In 2020, already struggling with the amyotrophic lateral sclerosis that would take her life Monday, Flack sent The Washington Post an email saying that she cried when she heard what had happened to Lieberman.

“I hope that Lori knows that I am forever grateful for her part in the writing of the song,” Flack wrote.

Lieberman knew. The two met in 2019 and embraced. While she remains uncredited for writing the song, Lieberman is at peace. This despite the fact that “Killing Me Softly” has made millions both from Flack’s Grammy-winning version and the 1996 redo by the Fugees that went to No. 2.

“I’ve got a good life,” Lieberman said from her home in California on Monday. “I don’t need any more money. But what I needed more than all of it was her validation and the credit from her. It meant so much to me and has emboldened me.”

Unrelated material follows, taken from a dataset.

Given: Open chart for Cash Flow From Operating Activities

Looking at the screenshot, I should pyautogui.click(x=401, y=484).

The story of the song’s creation — which The Post reported on five years ago — began in 1971 when Lieberman, then 20, saw “American Pie” singer Don McLean perform at the Troubadour nightclub in Los Angeles. She was so inspired that she wrote a poem on a napkin and handed it to her manager, Norman Gimbel. Things were complicated. Gimbel was 44 and married. He was also having an affair with Lieberman, less than half his age. She and Gimbel worked on the lyric and then went to see composer Charles Fox, who helped them finish “Killing Me Softly,” she said Monday.

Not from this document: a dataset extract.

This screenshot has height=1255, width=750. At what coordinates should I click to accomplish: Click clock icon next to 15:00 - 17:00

The napkin disappeared somewhere along the way.

Gimbel and Fox are the lone writers credited. But McLean, who believed Lieberman’s story, began telling it in concert and wrote about it in his memoir. At one point, Gimbel, who died in 2018 at 91, threatened to sue McLean for referencing Lieberman’s role. Fox, who did not respond to a request Monday, has called her account an “urban legend.”

When Gimbel died, McLean referred to him as “abusive and obnoxious” on his Facebook page and also slammed Fox. “I don’t need any ‘Love Boat’ theme song writer to enhance my reputation,” he posted, referencing the pair’s TV theme writing.

Lieberman recorded four more albums in the 1970s but eventually gave up on her career. In the mid-'90s, she made a comeback, recording again and performing regularly, including at Carnegie Hall. But she didn’t always feel comfortable or happy singing “Killing Me Softly” — until McLean and Flack acknowledged her role.

On Monday, Lieberman praised not only Flack’s generosity but her artistic creation.

“I mean, mine was a small, little folk song in a way,” Lieberman said. “It had a back beat and it had strings and it was guitar-based. And what she made it into was something I never could have imagined.”

Flack also created the wordless bridge after the fourth chorus “that opened up the song and exposed this new sound that hadn’t been heard before,” Lieberman said.

For decades, Lieberman fought to be recognized for her contribution to the song’s construction. On Monday, she said she remembers asking Flack’s management why the later singer didn’t, in fact, ask for writing credit for that bridge.

“She created it,” Lieberman said. “She wrote that. Today, if a singer-songwriter writes a word, a note, they ask for credit. I know why I didn’t. But why didn’t she ask for credit? The management said she didn’t want to make waves. And it’s so interesting to me that here was this brilliant superstar. But still, as a woman in the business, she also didn’t want to rock the boat.”